----- Given data -----

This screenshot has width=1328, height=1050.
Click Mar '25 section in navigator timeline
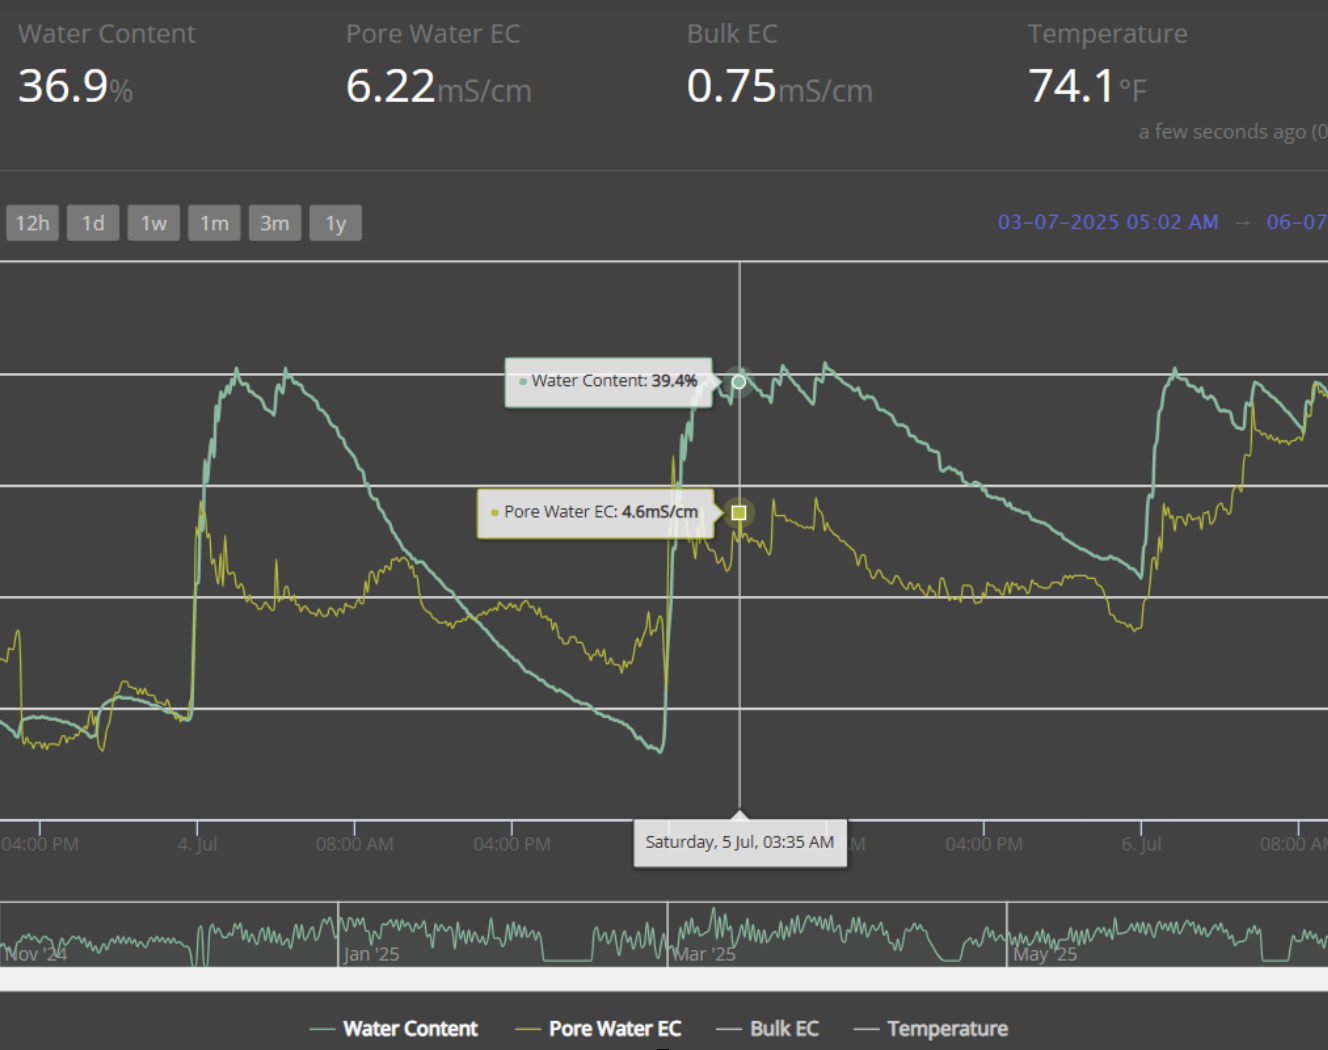point(704,953)
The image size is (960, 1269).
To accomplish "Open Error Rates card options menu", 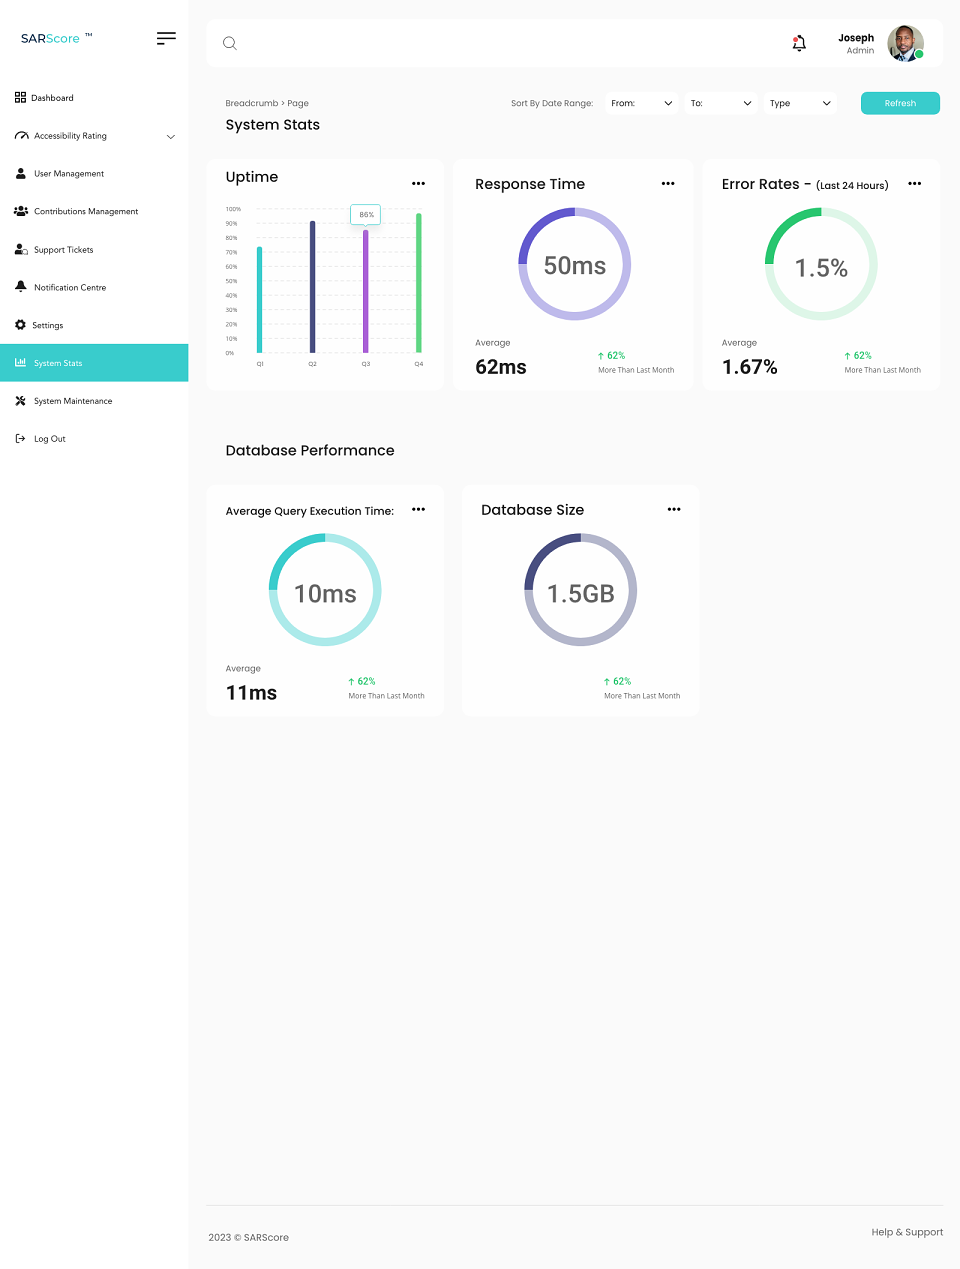I will (x=914, y=183).
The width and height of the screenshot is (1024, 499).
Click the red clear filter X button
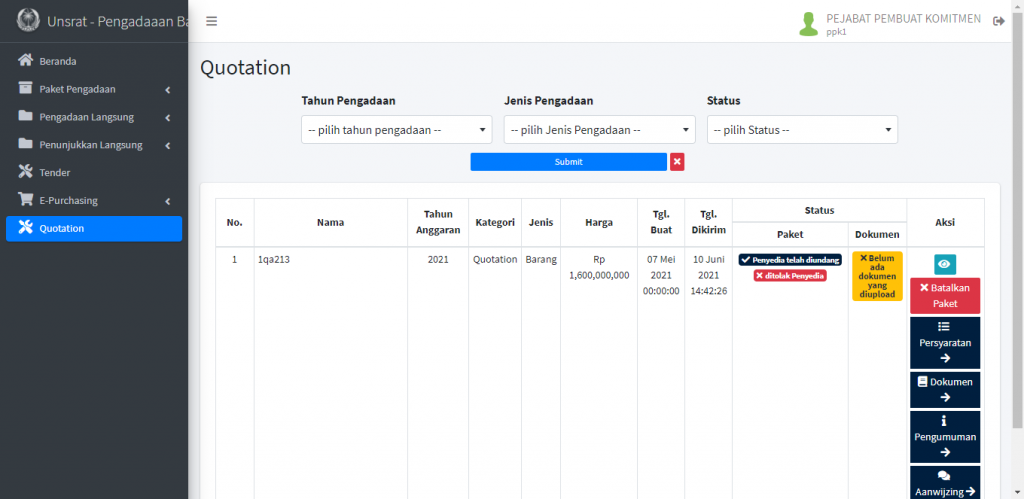677,162
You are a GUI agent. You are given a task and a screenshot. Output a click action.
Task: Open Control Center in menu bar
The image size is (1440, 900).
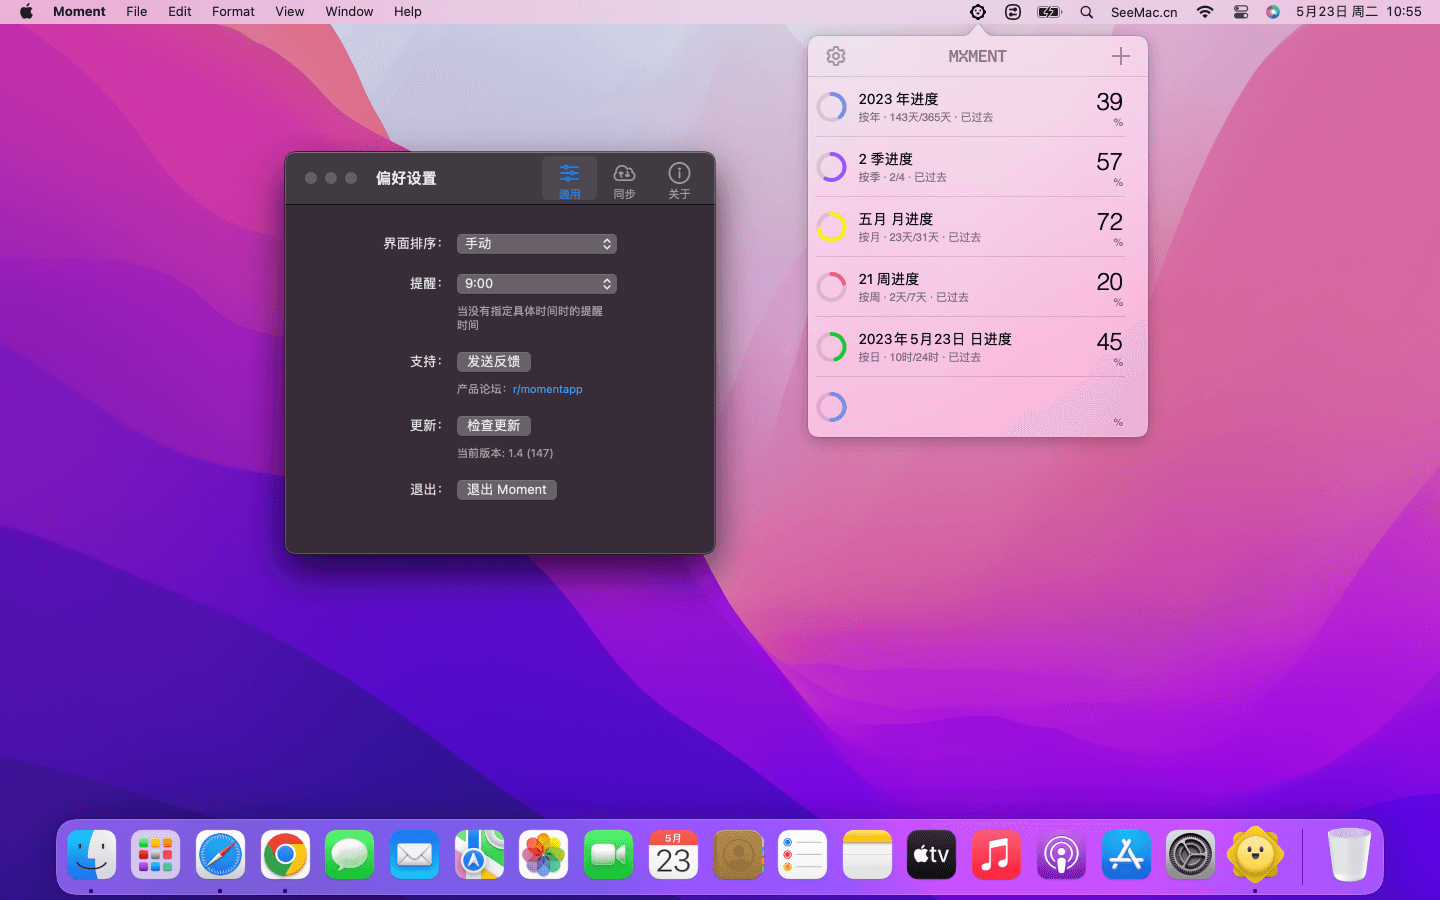(1241, 12)
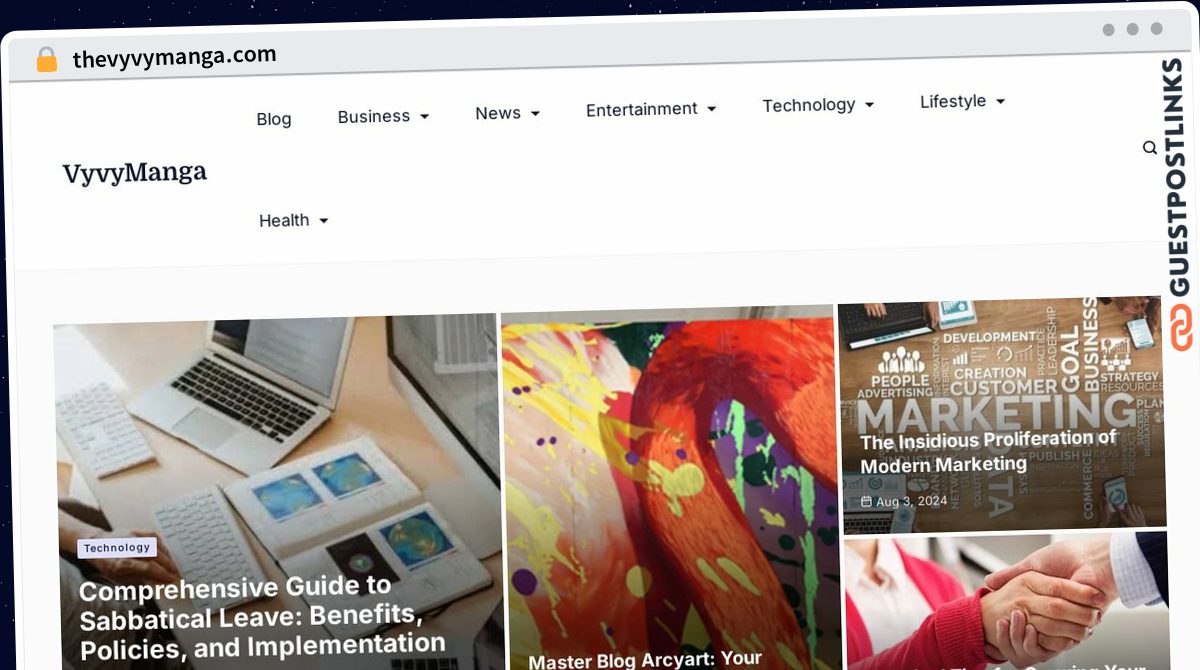
Task: Open the Technology menu
Action: (808, 105)

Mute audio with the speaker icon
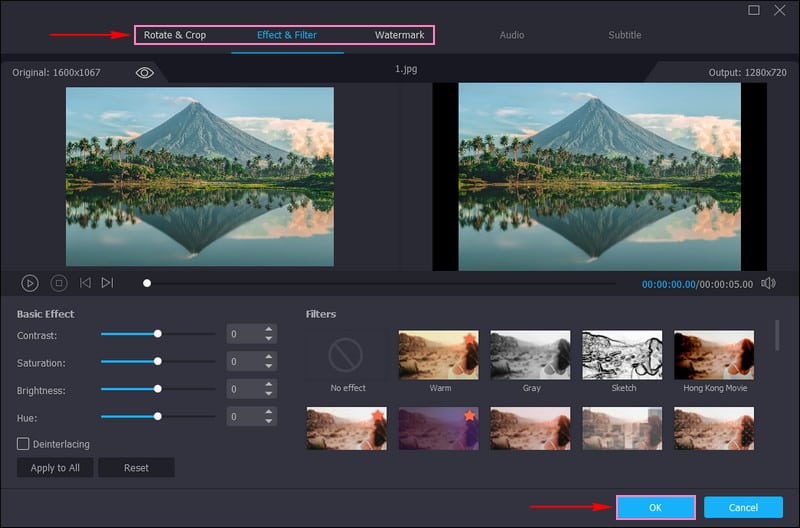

-----

- Task to complete:
Whenever a line of the listing above holds the word "width", copy that line.

- Answer for this exercise:
This screenshot has width=1328, height=1050.
The width and height of the screenshot is (1024, 499).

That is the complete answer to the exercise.